NRF Nexus: Retail leaders from Domino’s Pizza, Fabletics and Victoria’s Secret offer tips and real-world perspectives
Fiona Soltes
NRF Contributor

Generative AI in theory is one thing. The reality can still be something different altogether — even in its ability to reshape customer relationships.

At NRF Nexus, Ananda “Andy” Chakravarty, vice president, research, IDC Retail Insights, IDC, sat down with a trio of leaders facing such challenges on a daily basis. The panel included Meera Bhatia, COO of Fabletics; Christopher Thomas-Moore, chief digital officer at Domino’s Pizza LLC; and Brian Seewald, executive vice president, digital, with Victoria’s Secret & Co.

Chakravarty kicked off by taking the audience back to GenAI’s roots and its exceptionally rapid growth. In November 2022, more than 1 million people began using generative AI within days of the launch of ChatGPT. In January 2023, more than 100 million people had used it.

NRF Nexus

Take look at the highlights from NRF Nexus at the Terranea Resort in California.

It has been the subject of hype from the start — and Chakravarty said he remembers writing reports on artificial intelligence in ninth grade. “Some of the things I was writing in those days are actually coming true,” he said.

As for the rest? It’s still “early stages,” according to the panel, and this is a time for experimentation, learning and finding value.

“I absolutely am bullish on it being the future of how we can improve operationally, and also better delight customers in the end,” Bhatia said. Thomas-Moore spoke of the “promise of a better future” with generative AI in terms of personalizing experiences and being relevant to what’s being provided to customers. “But it’s an evolution,” he said.

The panelists pondered a number of topics: how masked or forward the use of generative AI is (or should be) to consumers; the introduction of GenAI tools for operational efficiencies; legal concerns raised; privacy issues; current use cases under experimentation; what might be possible as technology improves; and what can still be done with traditional data.

For the operations aspect in particular, Thomas-Moore said, there’s a lot of potential — specifically in “how you pull that cognitive load out of the store, out of our team members, so that they can focus on the things that really require their attention, versus the things that now use their attention because we don’t have the technology for it.”

Seewald, meanwhile, talked about Victoria’s Secret’s “very scrappy” data science team, and how they were incorporating ChatGPT to provide direct answers to simple questions on store operations. It was something they were just trying out, he said, “but it seems super cool and useful to me.”
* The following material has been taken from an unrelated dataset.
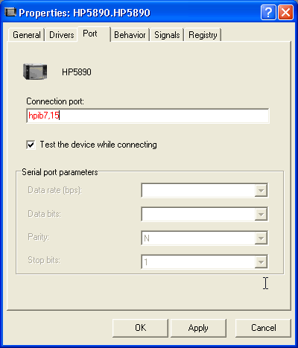Switch to the General tab

click(x=27, y=35)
Victoria’s Secret is also in beta on a home try-on program. Consumers can get a curated box every month or every quarter to help build out a wardrobe. Here, GenAI is useful in incorporating feedback to improve curation and increase keep rates. In essence, it can help figure out what should go into the box. “It is going to help us make that program better,” Seewald said.
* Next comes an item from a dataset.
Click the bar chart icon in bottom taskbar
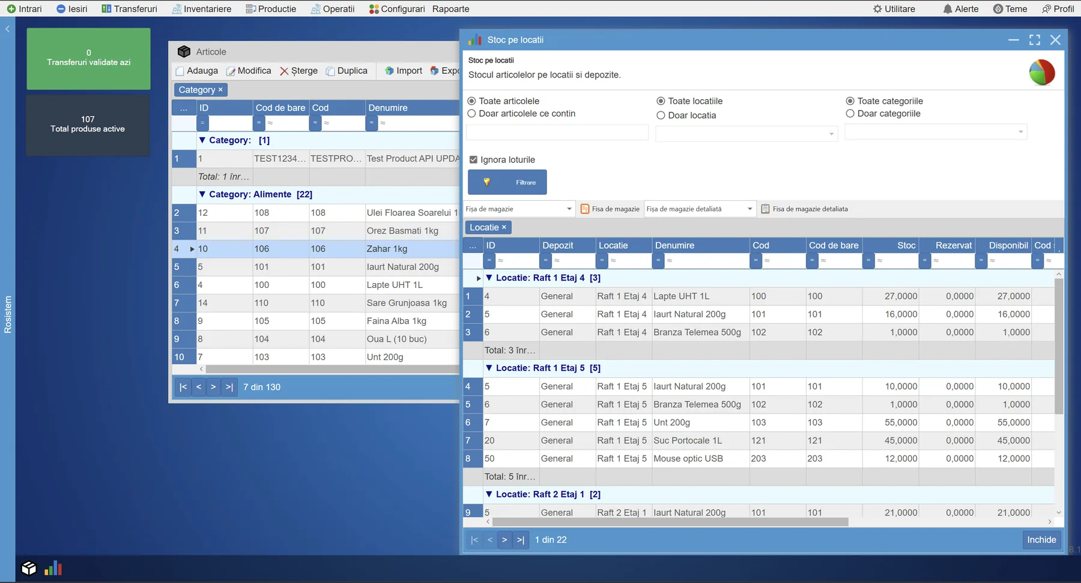The image size is (1081, 583). coord(53,568)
The group also offered a bit of advice and caution. In terms of advice, Thomas-Moore recommended starting with learning and testing. “It’s going to be different for every company,” he said. It might even be different for every end user, and he doesn’t know how the desired end result will be. “But I will say that the full spectrum of AI is going to be leveraged in different ways to bring about a better experience.”
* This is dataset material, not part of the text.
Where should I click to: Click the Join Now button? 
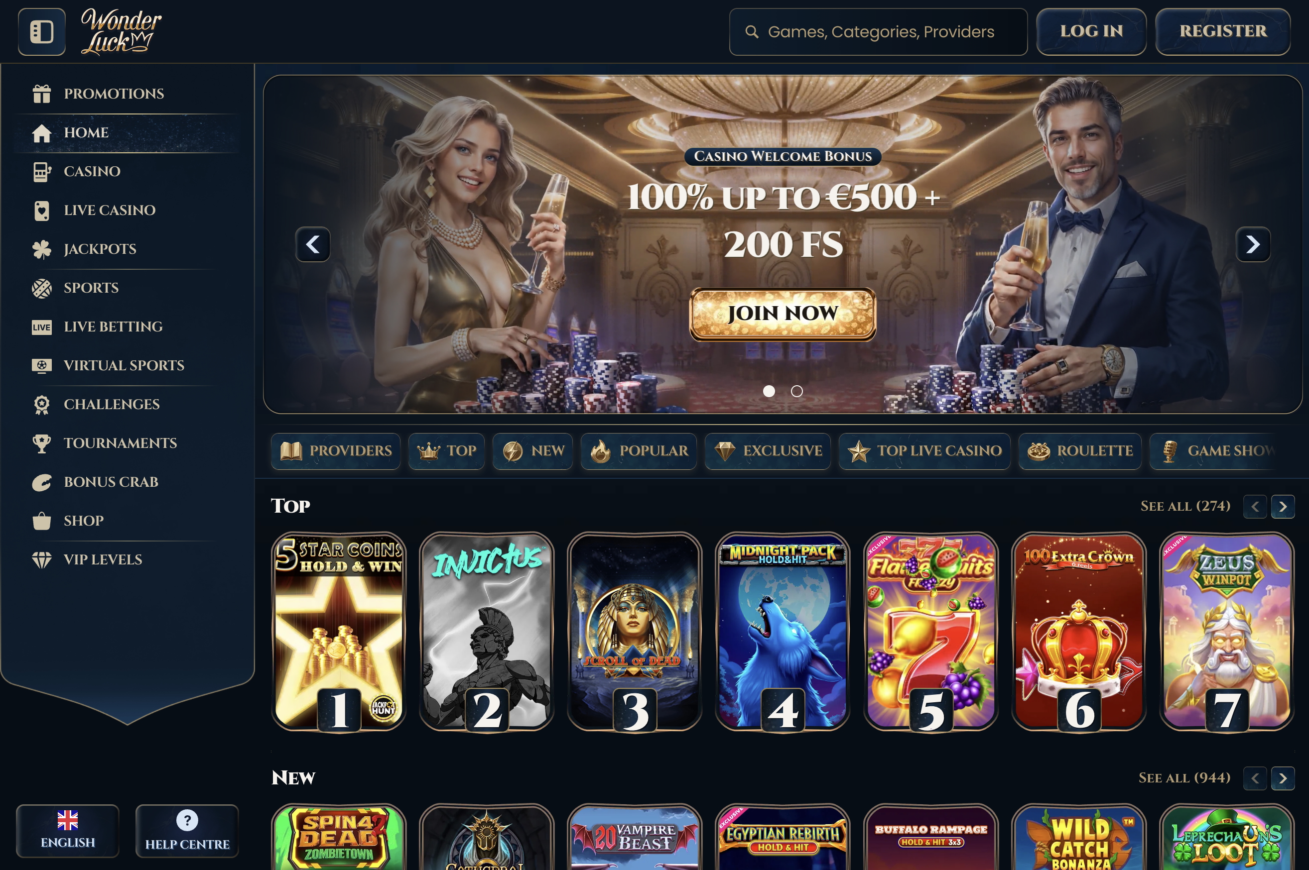coord(783,313)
"The full spectrum of AI is going to be leveraged in different ways to bring about a better experience."

Christopher Thomas-Moore, chief digital officer at Domino’s Pizza LLC

As for that caution, the panelists noted how leveraging AI can open up a variety of considerations. There must, for example, be the right kind of teams in place to understand the technology and to manage and drive innovation in the generative AI space.

Seewald told a story of using ChatGPT to write a job description. “What I learned was that there’s an inherent bias sometimes in the answers that it gives,” he said. “I was like, well, that’s OK, because I then edited it and put a Victoria’s Secret spin on it. But if somebody didn’t know that, and they hadn’t been properly trained, what do you do with that?”

Bhatia also advised not putting company secrets into ChatGPT, as well as having a security team “review anything before you put it out there.”

In all, the panelists said, it’s important to consider operational alignment, to pay attention to change management and to get that testing underway — even as the technology continues to mature.